Predicting incident dementia in cerebral small vessel disease: comparison of machine learning and traditional statistical models.


BACKGROUND: Cerebral small vessel disease (SVD) contributes to 45% of dementia cases worldwide, yet we lack a reliable model for predicting dementia in SVD. Past attempts largely relied on traditional statistical approaches. Here, we investigated whether machine learning (ML) methods improved prediction of incident dementia in SVD from baseline SVD-related features over traditional statistical methods. METHODS: We included three cohorts with varying SVD severity (RUN DMC, n = 503; SCANS, n = 121; HARMONISATION, n = 265). Baseline demographics, vascular risk factors, cognitive scores, and magnetic resonance imaging (MRI) features of SVD were used for prediction. We conducted both survival analysis and classification analysis predicting 3-year dementia risk. For each analysis, several ML methods were evaluated against standard Cox or logistic regression. Finally, we compared the feature importance ranked by different models. RESULTS: We included 789 participants without missing data in the survival analysis, amongst whom 108 (13.7%) developed dementia during a median follow-up of 5.4 years. Excluding those censored before three years, we included 750 participants in the classification analysis, amongst whom 48 (6.4%) developed dementia by year 3. Comparing statistical and ML models, only regularised Cox/logistic regression outperformed their statistical counterparts overall, but not significantly so in survival analysis.

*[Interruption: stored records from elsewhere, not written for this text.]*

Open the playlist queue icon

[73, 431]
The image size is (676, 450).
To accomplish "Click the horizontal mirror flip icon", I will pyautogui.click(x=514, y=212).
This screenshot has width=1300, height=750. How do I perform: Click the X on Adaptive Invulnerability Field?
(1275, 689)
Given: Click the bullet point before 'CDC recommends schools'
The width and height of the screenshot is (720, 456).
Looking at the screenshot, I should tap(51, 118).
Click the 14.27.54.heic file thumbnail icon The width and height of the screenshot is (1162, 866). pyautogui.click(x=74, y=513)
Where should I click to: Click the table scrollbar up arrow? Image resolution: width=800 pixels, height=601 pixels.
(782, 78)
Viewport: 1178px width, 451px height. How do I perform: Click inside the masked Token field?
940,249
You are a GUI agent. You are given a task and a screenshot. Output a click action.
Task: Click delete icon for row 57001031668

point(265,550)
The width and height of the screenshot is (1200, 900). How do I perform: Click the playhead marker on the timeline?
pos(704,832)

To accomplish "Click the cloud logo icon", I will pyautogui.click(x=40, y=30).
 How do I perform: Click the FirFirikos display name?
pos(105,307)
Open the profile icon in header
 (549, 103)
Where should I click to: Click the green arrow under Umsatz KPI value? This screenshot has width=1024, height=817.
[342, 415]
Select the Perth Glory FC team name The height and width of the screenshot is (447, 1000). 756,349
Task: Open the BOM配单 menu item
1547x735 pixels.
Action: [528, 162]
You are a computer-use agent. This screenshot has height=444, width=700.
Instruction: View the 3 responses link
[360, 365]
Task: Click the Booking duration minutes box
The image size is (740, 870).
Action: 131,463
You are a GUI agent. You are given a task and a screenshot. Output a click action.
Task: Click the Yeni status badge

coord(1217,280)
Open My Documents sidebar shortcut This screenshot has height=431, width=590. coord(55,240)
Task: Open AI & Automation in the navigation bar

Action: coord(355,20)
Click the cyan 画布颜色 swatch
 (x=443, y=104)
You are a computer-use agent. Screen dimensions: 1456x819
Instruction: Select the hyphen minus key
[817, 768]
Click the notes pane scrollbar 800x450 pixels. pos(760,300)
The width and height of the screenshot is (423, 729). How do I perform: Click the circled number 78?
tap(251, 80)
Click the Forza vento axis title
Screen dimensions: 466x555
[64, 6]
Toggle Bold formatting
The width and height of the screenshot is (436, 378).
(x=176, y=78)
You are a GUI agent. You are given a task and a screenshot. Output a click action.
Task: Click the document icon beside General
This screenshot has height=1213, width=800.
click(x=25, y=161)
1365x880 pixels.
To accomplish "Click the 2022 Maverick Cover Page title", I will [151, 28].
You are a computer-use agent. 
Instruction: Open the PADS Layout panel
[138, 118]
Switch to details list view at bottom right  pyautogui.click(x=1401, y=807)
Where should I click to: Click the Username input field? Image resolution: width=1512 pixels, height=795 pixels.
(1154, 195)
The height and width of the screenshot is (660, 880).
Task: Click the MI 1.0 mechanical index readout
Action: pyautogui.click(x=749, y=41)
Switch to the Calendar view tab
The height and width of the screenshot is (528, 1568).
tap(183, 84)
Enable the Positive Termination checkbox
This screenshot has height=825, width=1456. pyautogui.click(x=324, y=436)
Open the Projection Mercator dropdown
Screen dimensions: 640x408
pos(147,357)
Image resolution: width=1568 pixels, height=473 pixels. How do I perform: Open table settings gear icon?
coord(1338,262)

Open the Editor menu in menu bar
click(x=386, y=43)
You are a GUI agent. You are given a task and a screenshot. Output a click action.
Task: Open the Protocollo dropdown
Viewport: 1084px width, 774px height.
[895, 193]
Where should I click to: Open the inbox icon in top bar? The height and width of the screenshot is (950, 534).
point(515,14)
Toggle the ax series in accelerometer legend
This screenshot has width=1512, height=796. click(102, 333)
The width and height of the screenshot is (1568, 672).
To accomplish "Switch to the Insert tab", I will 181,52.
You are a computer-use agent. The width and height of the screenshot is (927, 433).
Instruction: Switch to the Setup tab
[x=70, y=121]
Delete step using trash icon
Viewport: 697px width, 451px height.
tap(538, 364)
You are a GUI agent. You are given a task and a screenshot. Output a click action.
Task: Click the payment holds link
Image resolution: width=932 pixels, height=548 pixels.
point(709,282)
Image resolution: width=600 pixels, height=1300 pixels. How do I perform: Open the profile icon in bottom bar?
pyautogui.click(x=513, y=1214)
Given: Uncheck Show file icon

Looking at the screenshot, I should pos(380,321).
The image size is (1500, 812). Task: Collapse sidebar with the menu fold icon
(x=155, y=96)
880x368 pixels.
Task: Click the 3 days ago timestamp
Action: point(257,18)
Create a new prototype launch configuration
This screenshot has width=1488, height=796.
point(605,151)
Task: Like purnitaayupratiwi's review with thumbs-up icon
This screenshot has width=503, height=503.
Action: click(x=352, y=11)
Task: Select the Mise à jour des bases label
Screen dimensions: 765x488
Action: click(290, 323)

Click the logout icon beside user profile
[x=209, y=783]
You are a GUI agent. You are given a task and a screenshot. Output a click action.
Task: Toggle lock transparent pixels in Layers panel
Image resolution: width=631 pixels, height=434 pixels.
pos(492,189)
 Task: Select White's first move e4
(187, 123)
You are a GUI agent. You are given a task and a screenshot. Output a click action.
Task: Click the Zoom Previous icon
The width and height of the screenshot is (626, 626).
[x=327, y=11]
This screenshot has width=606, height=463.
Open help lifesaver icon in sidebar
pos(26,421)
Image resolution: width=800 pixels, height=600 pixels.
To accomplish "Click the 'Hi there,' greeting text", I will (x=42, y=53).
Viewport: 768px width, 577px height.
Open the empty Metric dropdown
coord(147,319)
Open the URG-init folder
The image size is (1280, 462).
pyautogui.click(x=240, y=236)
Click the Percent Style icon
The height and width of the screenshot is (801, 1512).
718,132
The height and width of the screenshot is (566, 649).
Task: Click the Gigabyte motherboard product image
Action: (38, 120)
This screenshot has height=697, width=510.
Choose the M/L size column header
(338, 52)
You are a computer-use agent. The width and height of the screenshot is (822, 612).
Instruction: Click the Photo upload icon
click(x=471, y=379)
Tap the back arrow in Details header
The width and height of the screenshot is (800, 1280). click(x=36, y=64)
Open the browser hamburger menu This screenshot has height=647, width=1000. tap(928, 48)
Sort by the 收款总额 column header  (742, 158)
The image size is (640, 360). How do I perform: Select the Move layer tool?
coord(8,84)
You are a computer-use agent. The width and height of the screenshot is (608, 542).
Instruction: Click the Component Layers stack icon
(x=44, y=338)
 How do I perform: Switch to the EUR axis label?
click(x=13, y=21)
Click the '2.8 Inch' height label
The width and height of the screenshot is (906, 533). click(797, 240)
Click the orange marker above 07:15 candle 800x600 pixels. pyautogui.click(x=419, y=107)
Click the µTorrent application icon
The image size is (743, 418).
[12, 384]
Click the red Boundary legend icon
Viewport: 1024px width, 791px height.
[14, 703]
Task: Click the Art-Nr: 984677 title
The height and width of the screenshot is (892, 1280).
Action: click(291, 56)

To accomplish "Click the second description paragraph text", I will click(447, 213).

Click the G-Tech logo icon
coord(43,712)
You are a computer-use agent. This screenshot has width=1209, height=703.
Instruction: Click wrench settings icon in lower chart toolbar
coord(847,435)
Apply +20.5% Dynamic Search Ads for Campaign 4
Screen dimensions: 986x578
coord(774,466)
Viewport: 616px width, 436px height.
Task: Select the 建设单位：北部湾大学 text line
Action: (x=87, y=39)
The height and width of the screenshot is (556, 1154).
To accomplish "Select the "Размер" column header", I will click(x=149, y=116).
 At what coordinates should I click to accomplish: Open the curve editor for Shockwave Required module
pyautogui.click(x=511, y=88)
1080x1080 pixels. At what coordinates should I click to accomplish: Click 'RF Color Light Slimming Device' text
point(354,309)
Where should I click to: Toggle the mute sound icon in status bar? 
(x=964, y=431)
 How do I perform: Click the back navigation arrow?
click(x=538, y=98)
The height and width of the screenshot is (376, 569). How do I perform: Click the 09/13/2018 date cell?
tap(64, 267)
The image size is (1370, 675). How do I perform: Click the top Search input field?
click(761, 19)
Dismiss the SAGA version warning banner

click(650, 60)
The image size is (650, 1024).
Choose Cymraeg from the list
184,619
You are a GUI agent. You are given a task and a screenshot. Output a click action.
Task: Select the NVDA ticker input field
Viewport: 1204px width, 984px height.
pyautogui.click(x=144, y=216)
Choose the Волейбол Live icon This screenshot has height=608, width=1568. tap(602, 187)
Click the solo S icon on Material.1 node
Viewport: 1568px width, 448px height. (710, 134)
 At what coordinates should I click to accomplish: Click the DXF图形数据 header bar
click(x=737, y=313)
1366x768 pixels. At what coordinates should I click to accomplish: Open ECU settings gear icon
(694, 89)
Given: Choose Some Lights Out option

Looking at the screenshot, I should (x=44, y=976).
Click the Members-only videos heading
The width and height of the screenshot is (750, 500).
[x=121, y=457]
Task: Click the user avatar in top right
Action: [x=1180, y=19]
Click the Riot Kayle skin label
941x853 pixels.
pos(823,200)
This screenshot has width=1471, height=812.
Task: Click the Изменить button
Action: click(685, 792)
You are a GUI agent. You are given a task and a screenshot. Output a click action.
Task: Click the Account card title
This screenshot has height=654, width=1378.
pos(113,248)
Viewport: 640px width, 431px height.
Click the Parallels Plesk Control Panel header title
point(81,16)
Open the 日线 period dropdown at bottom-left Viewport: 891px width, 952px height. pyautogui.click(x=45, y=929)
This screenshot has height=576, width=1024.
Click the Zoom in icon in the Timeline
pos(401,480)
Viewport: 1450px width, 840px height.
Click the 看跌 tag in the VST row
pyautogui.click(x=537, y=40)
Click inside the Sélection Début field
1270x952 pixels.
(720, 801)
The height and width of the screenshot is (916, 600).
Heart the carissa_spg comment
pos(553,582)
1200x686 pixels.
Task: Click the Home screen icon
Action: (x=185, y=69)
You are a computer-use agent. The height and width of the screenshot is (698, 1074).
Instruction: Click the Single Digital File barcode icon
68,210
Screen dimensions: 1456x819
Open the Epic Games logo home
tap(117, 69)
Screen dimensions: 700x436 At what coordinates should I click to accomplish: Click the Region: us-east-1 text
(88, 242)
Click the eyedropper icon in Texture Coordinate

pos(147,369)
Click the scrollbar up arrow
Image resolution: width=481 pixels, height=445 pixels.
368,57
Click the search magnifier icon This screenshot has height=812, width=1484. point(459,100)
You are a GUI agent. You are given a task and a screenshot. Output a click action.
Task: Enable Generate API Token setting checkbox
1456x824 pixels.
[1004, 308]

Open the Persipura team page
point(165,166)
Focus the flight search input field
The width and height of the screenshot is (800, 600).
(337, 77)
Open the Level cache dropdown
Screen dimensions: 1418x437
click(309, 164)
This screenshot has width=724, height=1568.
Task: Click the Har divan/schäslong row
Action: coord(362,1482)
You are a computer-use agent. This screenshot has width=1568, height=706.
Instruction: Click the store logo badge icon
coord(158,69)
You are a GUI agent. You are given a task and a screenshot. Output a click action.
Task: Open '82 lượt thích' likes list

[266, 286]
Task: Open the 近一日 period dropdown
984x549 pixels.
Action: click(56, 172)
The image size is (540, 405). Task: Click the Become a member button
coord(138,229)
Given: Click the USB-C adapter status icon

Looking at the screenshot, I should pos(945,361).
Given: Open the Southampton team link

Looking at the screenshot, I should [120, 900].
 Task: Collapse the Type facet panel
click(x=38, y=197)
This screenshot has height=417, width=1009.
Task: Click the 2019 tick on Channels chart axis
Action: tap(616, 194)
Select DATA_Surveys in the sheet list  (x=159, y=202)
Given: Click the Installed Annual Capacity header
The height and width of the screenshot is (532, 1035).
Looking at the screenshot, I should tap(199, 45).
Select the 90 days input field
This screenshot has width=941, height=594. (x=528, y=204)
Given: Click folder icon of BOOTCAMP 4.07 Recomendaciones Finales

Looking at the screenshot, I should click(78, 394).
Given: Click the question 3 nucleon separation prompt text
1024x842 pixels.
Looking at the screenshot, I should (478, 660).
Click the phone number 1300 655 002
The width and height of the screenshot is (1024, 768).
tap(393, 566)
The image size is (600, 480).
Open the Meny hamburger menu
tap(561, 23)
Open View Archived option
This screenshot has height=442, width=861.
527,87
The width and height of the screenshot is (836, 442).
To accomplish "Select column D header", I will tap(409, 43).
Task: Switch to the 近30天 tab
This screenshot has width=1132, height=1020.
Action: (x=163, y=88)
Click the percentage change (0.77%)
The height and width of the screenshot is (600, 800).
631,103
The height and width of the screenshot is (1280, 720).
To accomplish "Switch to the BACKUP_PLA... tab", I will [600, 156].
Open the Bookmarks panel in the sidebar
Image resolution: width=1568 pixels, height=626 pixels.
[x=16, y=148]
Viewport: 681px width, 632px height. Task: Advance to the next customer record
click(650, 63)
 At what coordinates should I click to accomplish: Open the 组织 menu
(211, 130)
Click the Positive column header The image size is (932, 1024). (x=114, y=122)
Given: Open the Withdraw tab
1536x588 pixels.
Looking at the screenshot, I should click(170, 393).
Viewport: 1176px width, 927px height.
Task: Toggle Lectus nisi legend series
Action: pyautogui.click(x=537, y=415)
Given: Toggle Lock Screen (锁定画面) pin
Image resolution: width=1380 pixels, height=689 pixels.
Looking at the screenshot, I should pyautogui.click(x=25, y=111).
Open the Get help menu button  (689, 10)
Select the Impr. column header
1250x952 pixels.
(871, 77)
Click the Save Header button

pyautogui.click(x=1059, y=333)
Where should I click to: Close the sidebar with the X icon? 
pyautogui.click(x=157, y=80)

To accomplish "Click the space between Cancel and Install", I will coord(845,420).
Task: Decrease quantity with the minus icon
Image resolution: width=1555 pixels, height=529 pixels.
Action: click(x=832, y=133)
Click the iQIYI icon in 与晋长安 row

Baseline cognition was highly predictive, and global cognition was the most important feature. CONCLUSIONS: When using baseline SVD-related features to predict dementia in SVD, the ML survival or classification models we evaluated brought little improvement over traditional statistical approaches. The benefits of ML should be evaluated with caution, especially given limited sample size and features.